Work item
Present the following entries again, word for word and in full.

Information
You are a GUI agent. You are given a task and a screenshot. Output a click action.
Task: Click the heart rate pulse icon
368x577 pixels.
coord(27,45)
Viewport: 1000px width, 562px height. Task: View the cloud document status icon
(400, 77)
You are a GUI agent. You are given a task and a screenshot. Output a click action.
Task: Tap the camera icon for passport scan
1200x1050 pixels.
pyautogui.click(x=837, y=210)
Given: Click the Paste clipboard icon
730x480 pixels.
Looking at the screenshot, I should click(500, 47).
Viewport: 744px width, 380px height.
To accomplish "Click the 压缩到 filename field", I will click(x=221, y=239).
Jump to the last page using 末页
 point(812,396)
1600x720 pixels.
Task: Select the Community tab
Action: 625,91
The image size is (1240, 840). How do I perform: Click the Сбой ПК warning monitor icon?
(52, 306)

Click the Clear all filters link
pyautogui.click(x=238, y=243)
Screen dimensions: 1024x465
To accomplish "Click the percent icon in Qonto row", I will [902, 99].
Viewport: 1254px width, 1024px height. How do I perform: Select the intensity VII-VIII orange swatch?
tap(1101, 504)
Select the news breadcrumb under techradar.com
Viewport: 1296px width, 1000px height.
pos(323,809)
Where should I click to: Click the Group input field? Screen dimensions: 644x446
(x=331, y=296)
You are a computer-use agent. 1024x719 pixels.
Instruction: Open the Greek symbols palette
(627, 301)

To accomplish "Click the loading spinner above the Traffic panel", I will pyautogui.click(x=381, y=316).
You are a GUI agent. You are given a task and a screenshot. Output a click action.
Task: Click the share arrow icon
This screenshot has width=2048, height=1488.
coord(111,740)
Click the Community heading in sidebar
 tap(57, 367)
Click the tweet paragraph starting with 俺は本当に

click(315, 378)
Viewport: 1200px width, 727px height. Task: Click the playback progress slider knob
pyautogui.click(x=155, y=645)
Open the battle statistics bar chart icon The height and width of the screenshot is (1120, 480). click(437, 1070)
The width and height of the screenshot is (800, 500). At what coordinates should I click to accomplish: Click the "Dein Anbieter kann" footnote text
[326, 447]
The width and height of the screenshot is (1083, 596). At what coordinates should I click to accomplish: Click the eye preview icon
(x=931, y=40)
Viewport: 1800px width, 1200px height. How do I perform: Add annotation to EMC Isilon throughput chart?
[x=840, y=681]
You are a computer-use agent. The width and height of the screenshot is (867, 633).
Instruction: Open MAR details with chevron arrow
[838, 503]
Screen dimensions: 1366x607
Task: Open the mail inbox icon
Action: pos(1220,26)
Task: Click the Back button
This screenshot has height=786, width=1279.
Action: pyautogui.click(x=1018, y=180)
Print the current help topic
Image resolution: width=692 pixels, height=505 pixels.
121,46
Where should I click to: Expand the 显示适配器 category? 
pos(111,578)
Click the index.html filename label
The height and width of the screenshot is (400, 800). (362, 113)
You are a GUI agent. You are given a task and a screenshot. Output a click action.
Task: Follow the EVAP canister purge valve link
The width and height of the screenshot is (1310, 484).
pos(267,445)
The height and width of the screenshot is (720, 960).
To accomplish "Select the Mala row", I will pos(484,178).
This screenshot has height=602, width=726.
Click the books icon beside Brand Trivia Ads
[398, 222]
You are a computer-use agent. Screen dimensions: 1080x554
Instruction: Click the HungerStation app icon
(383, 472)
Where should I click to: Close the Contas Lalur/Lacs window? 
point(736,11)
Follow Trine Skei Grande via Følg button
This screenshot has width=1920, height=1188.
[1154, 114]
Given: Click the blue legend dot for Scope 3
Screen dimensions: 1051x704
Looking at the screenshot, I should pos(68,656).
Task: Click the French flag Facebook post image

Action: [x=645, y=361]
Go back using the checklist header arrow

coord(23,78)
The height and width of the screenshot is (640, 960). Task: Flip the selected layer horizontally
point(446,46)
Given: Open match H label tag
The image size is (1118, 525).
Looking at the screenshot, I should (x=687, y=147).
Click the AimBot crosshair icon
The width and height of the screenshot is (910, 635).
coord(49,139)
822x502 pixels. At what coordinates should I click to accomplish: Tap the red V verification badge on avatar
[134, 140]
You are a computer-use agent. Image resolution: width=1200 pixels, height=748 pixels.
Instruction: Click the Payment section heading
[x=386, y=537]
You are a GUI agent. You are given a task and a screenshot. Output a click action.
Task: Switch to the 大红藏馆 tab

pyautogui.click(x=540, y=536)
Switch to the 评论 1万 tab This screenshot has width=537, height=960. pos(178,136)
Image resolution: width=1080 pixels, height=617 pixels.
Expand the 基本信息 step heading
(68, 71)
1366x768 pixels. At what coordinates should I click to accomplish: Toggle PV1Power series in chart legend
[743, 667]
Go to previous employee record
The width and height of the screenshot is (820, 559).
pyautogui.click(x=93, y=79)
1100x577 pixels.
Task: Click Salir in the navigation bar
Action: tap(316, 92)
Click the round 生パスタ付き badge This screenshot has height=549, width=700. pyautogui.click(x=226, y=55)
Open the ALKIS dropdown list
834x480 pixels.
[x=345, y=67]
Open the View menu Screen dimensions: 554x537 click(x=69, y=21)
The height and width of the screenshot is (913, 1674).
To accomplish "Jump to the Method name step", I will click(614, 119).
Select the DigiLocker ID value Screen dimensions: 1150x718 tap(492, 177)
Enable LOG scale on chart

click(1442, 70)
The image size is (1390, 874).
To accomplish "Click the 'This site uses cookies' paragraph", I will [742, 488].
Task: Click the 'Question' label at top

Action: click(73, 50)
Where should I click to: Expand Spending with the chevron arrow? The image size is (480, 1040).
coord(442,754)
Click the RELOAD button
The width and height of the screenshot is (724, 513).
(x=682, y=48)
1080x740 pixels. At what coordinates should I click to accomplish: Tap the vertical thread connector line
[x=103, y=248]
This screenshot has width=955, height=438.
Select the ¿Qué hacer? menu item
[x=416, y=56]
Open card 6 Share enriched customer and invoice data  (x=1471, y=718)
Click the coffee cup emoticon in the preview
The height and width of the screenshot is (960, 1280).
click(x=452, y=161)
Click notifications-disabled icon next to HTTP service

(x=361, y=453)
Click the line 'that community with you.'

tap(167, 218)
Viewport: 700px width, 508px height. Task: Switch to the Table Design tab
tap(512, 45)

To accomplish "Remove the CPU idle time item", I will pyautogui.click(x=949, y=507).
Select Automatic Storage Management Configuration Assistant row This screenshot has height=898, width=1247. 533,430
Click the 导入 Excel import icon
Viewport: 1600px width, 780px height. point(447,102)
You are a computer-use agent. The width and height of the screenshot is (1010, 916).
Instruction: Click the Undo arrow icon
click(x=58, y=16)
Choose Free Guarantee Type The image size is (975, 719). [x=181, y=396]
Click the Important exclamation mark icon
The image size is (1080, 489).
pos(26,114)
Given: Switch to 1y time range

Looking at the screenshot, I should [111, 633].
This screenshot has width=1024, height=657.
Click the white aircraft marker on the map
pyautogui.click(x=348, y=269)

Output for this task
You are a GUI agent. You are given a task and a screenshot. Output a click action.
Task: Click the heart rate pulse icon
368x577 pixels.
coord(27,45)
Viewport: 1000px width, 562px height. Task: View the cloud document status icon
(400, 77)
You are a GUI agent. You are given a task and a screenshot. Output a click action.
Task: Tap the camera icon for passport scan
1200x1050 pixels.
pyautogui.click(x=837, y=210)
Given: Click the Paste clipboard icon
730x480 pixels.
Looking at the screenshot, I should click(500, 47).
Viewport: 744px width, 380px height.
To accomplish "Click the 压缩到 filename field", I will click(x=221, y=239).
Jump to the last page using 末页
 point(812,396)
1600x720 pixels.
Task: Select the Community tab
Action: 625,91
The image size is (1240, 840). How do I perform: Click the Сбой ПК warning monitor icon?
(52, 306)

Click the Clear all filters link
pyautogui.click(x=238, y=243)
Screen dimensions: 1024x465
To accomplish "Click the percent icon in Qonto row", I will [902, 99].
Viewport: 1254px width, 1024px height. How do I perform: Select the intensity VII-VIII orange swatch?
tap(1101, 504)
Select the news breadcrumb under techradar.com
Viewport: 1296px width, 1000px height.
pos(323,809)
Where should I click to: Click the Group input field? Screen dimensions: 644x446
(x=331, y=296)
You are a computer-use agent. 1024x719 pixels.
Instruction: Open the Greek symbols palette
(627, 301)

To accomplish "Click the loading spinner above the Traffic panel", I will pyautogui.click(x=381, y=316).
You are a GUI agent. You are given a task and a screenshot. Output a click action.
Task: Click the share arrow icon
This screenshot has width=2048, height=1488.
coord(111,740)
Click the Community heading in sidebar
 tap(57, 367)
Click the tweet paragraph starting with 俺は本当に

click(315, 378)
Viewport: 1200px width, 727px height. Task: Click the playback progress slider knob
pyautogui.click(x=155, y=645)
Open the battle statistics bar chart icon The height and width of the screenshot is (1120, 480). click(437, 1070)
The width and height of the screenshot is (800, 500). At what coordinates should I click to accomplish: Click the "Dein Anbieter kann" footnote text
[326, 447]
The width and height of the screenshot is (1083, 596). At what coordinates should I click to accomplish: Click the eye preview icon
(x=931, y=40)
Viewport: 1800px width, 1200px height. How do I perform: Add annotation to EMC Isilon throughput chart?
[x=840, y=681]
You are a computer-use agent. The width and height of the screenshot is (867, 633).
Instruction: Open MAR details with chevron arrow
[838, 503]
Screen dimensions: 1366x607
Task: Open the mail inbox icon
Action: pos(1220,26)
Task: Click the Back button
This screenshot has height=786, width=1279.
Action: pyautogui.click(x=1018, y=180)
Print the current help topic
Image resolution: width=692 pixels, height=505 pixels.
121,46
Where should I click to: Expand the 显示适配器 category? 
pos(111,578)
Click the index.html filename label
The height and width of the screenshot is (400, 800). (362, 113)
You are a GUI agent. You are given a task and a screenshot. Output a click action.
Task: Follow the EVAP canister purge valve link
The width and height of the screenshot is (1310, 484).
pos(267,445)
The height and width of the screenshot is (720, 960).
To accomplish "Select the Mala row", I will pos(484,178).
This screenshot has height=602, width=726.
Click the books icon beside Brand Trivia Ads
[398, 222]
You are a computer-use agent. Screen dimensions: 1080x554
Instruction: Click the HungerStation app icon
(383, 472)
Where should I click to: Close the Contas Lalur/Lacs window? 
point(736,11)
Follow Trine Skei Grande via Følg button
This screenshot has width=1920, height=1188.
[1154, 114]
Given: Click the blue legend dot for Scope 3
Screen dimensions: 1051x704
Looking at the screenshot, I should pos(68,656).
Task: Click the French flag Facebook post image

Action: [x=645, y=361]
Go back using the checklist header arrow

coord(23,78)
The height and width of the screenshot is (640, 960). Task: Flip the selected layer horizontally
point(446,46)
Given: Open match H label tag
The image size is (1118, 525).
Looking at the screenshot, I should (x=687, y=147).
Click the AimBot crosshair icon
The width and height of the screenshot is (910, 635).
coord(49,139)
822x502 pixels. At what coordinates should I click to accomplish: Tap the red V verification badge on avatar
[134, 140]
You are a computer-use agent. Image resolution: width=1200 pixels, height=748 pixels.
Instruction: Click the Payment section heading
[x=386, y=537]
You are a GUI agent. You are given a task and a screenshot. Output a click action.
Task: Switch to the 大红藏馆 tab

pyautogui.click(x=540, y=536)
Switch to the 评论 1万 tab This screenshot has width=537, height=960. pos(178,136)
Image resolution: width=1080 pixels, height=617 pixels.
Expand the 基本信息 step heading
(68, 71)
1366x768 pixels. At what coordinates should I click to accomplish: Toggle PV1Power series in chart legend
[743, 667]
Go to previous employee record
The width and height of the screenshot is (820, 559).
pyautogui.click(x=93, y=79)
1100x577 pixels.
Task: Click Salir in the navigation bar
Action: tap(316, 92)
Click the round 生パスタ付き badge This screenshot has height=549, width=700. pyautogui.click(x=226, y=55)
Open the ALKIS dropdown list
834x480 pixels.
[x=345, y=67]
Open the View menu Screen dimensions: 554x537 click(x=69, y=21)
The height and width of the screenshot is (913, 1674).
To accomplish "Jump to the Method name step", I will click(614, 119).
Select the DigiLocker ID value Screen dimensions: 1150x718 tap(492, 177)
Enable LOG scale on chart

click(1442, 70)
The image size is (1390, 874).
To accomplish "Click the 'This site uses cookies' paragraph", I will [742, 488].
Task: Click the 'Question' label at top

Action: click(73, 50)
Where should I click to: Expand Spending with the chevron arrow? The image size is (480, 1040).
coord(442,754)
Click the RELOAD button
The width and height of the screenshot is (724, 513).
(x=682, y=48)
1080x740 pixels. At what coordinates should I click to accomplish: Tap the vertical thread connector line
[x=103, y=248]
This screenshot has width=955, height=438.
Select the ¿Qué hacer? menu item
[x=416, y=56]
Open card 6 Share enriched customer and invoice data  (x=1471, y=718)
Click the coffee cup emoticon in the preview
The height and width of the screenshot is (960, 1280).
click(x=452, y=161)
Click notifications-disabled icon next to HTTP service

(x=361, y=453)
Click the line 'that community with you.'

tap(167, 218)
Viewport: 700px width, 508px height. Task: Switch to the Table Design tab
tap(512, 45)

To accomplish "Remove the CPU idle time item", I will pyautogui.click(x=949, y=507).
Select Automatic Storage Management Configuration Assistant row This screenshot has height=898, width=1247. 533,430
Click the 导入 Excel import icon
Viewport: 1600px width, 780px height. point(447,102)
You are a computer-use agent. The width and height of the screenshot is (1010, 916).
Instruction: Click the Undo arrow icon
click(x=58, y=16)
Choose Free Guarantee Type The image size is (975, 719). [x=181, y=396]
Click the Important exclamation mark icon
The image size is (1080, 489).
pos(26,114)
Given: Switch to 1y time range

Looking at the screenshot, I should [111, 633].
This screenshot has width=1024, height=657.
Click the white aircraft marker on the map
pyautogui.click(x=348, y=269)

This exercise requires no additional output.